Lelaki itu, yang tak lain dari si Bungsu, tak berniat melayani orang ini. Dia baru tiba di kampungnya. Tidak pada tempatnya harus berkelahi di hari pertama dia menjejakkan kakinya di kampungnya ini. Dia hanya mengelak.
"Kalau tuan bisa memperlihatkan tanda pengenal bahwa tuan memang seorang intelijen, dan kalau benar uang itu palsu, saya akan serahkan uang itu beberapa lembar lagi,…." ujar si Bungsu sambil tegak beberapa depa dari lelaki yang mengaku intelijen itu.
"Saya akan memperlihatkan padamu tanda pengenal yang asli, buyung…"
Sehabis berkata, dia memberi isyarat pada kedua temannya.
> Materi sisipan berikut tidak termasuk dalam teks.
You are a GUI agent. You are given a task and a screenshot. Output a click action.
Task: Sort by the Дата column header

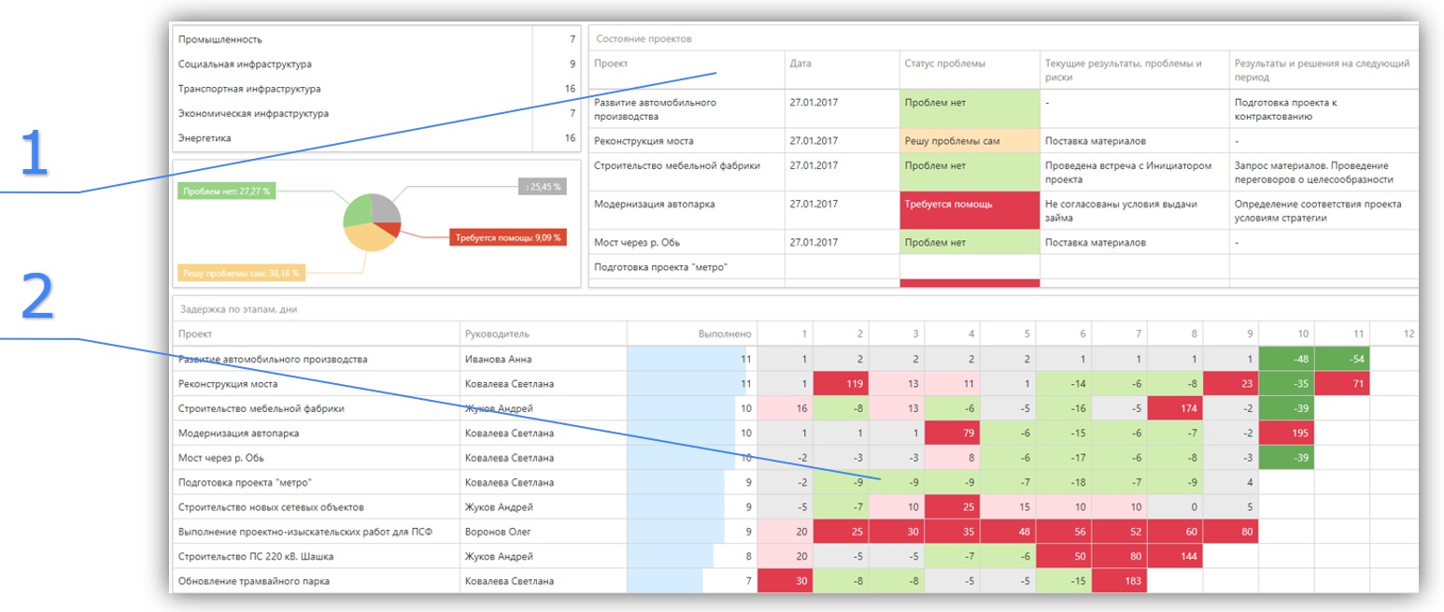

Kedua temannya yang masih memegang pisau segera mengepung si Bungsu. Lelaki tinggi besar itu sendiri mencabut pula pisau dari pinggangnya.
Mereka mengepung makin ketat. Si Bungsu mundur. Sampai akhirnya punggungnya tersandar ke dinding Los Galuang itu.
"Nah, serahkan semua uangmu, buyung. Atau kau tak sempat lagi bernafas…" ujar lelaki besar itu mengancam, sambil memainkan pisaunya di hadapan hidung si Bungsu.
"Intelijen biasanya memakai pistol. Tak memakai pisau belati seperti tuan. Yang memakai belati hanya tukang bantai atau kaum penyamun…" ujar si Bungsu tenang.
Muka ketiga orang itu jadi merah padam kena sindir.